I’m back from Prague, and recovering from the trip. I talked about the Czech language after my 2007 visit, and mentioned the case endings. This trip’s given me something else to say about that.

After the IETF meeting, during the vacation part of my stay, I moved to a hotel called The Golden Tree. In Czech, golden tree is zlatý strom, and there were a few things around that said that. But that’s the nominative case. Hotel names are frequently (usually, it seems) rendered as U [something], where the word u is like the french chez, meaning at the place of. That throws it into the genitive case, so the proper name of the hotel is U Zlatého Stromu.

Czech has three genders (masculine, feminine, and neuter) and seven cases (nominative, genitive, dative, accusative, vocative, locative, and instrumental), so the combinations of endings as nouns are declined and adjectives are changed to match can be dizzying.

Unlike German (but like other Slavic languages, such as Russian), Czech declines proper nouns, including people’s names. And they decline everyone’s names, not just Czech ones, or ones that look like they might be Czech.

This trip included a visit to the Czech Museum of Music, which had an exhibit called Beatlemánie, about the Beatles. I had to see that, of course.

It was amusing to see the names declined. The most interesting was Sir Paul’s. He was Paul McCartney when it was nominative, of course. But when a display talks about The Solo Career of Paul McCartney, it becomes Sólová dráha Paula McCarneyho.

Paula McCartneyho ?



Filip Navara said...

Let me follow up a little.

If the hotel is named "U Zlatého Stromu" and you want to say "Let's meet at U Zlatého Stromu" in Czech then the actual sentence is "Potkáme se u Zlatého Stromu". The literal translatation would be "Potkáme se _u_U_ Zlatého Stromu". While there's no codified rule for this the colloquial speech dictates that the "u" ("at" / "next to") from the name is stripped in this case.

The declining of names was at one time very discussed topic in Czech Republic. While it is accepted practice to decline Czech names it is not clear how to deal with foreign names. Some prefer to decline them, while others despise it.

Filip Navara said...

Let me correct myself. The actual problem with foreign names is not just the declining. It is the fact that we use the "ová" and "ská" suffix for woman surnames. While it is natural for Czech names, like "Martina Sábíková", it is a bit unnatural for foreign names like "Yoko Onová" and yet people sometimes use it.

Barry Leiba said...

Thanks, Filip. I'm told the same is true in French: if you want to meet at a place called "Chez Paul", you don't say "chez Chez Paul".

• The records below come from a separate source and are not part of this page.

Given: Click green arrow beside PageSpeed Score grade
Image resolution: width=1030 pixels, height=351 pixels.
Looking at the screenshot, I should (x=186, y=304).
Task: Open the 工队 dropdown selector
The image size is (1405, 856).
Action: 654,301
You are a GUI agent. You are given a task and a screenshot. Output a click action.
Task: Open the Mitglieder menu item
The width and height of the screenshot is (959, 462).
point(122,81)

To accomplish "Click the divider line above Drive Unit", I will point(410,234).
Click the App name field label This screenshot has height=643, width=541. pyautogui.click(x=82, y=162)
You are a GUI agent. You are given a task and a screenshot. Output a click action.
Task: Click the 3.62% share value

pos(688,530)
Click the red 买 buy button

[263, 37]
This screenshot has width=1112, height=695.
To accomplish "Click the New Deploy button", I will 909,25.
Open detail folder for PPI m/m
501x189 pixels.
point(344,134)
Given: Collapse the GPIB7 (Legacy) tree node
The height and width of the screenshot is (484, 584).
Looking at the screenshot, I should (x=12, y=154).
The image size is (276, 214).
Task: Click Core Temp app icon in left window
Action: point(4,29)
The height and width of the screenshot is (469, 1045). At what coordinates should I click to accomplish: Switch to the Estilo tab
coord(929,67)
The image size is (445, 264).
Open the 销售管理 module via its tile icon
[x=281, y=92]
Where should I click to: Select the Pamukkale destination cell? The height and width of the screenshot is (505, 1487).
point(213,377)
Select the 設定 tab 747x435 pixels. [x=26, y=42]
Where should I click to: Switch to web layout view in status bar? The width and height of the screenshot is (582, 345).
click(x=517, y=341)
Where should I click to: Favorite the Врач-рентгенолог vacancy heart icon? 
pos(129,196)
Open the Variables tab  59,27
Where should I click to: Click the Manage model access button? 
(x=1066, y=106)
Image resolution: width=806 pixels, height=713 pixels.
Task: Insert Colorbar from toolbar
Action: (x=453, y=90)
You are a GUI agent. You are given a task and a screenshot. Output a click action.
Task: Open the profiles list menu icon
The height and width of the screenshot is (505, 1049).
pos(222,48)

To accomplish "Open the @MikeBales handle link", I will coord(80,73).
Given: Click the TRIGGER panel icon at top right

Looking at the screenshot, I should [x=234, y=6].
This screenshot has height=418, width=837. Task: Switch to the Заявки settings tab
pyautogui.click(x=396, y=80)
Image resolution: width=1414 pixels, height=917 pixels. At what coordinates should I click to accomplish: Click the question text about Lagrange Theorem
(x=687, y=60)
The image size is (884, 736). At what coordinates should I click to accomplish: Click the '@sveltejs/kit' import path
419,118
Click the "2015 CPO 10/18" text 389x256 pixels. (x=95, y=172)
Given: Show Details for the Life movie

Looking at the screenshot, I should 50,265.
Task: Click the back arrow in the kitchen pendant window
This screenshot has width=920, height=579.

And thanks also for leading us to that great pasta place! We went back there twice afterward.

The Ridger, FCD said...

Does Czech actually decline all the foreign names, or just the ones that can be fitted into the Czech paradigm? For instance, Russians could all the Beatles' names except the Ringo and (which may answer my question) McCartney. That's because they spell the latter to end in a vowel, not - as they could - a consonant (ий instead of plain и).

Only names that end in А or a consonant decline for men, and only those that end in A for women. That happens to be true for even Russian (or at least Slavic) names: all those Ukrainian -enko names aren't declined, and, for instance, the first name of Гарри Каспаров (Gary Kasparov) isn't declined.